[WORK TO BE COMPLETED]: Please render the lines of the material as a Markdown table with columns "No." and "Text", skipping blank lines, starting at the first line of the material and ending at the line that contains "This screenshot has". Include only those lines.

Stored data
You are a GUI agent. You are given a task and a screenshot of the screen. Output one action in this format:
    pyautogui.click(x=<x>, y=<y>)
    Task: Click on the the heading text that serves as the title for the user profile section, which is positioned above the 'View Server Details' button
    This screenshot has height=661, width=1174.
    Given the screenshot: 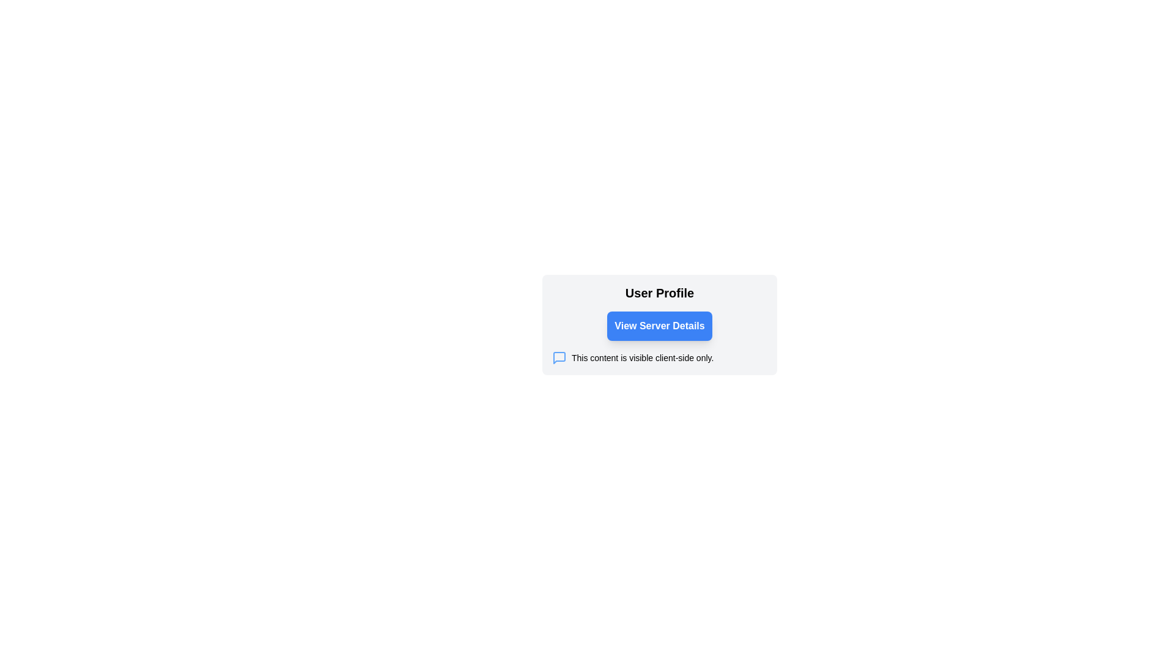 What is the action you would take?
    pyautogui.click(x=659, y=292)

[TASK ANSWER]:
| No. | Text |
|---|---|
| 1 | You are a GUI agent. You are given a task and a screenshot of the screen. Output one action in this format: |
| 2 |     pyautogui.click(x=<x>, y=<y>) |
| 3 |     Task: Click on the the heading text that serves as the title for the user profile section, which is positioned above the 'View Server Details' button |
| 4 |     This screenshot has height=661, width=1174. |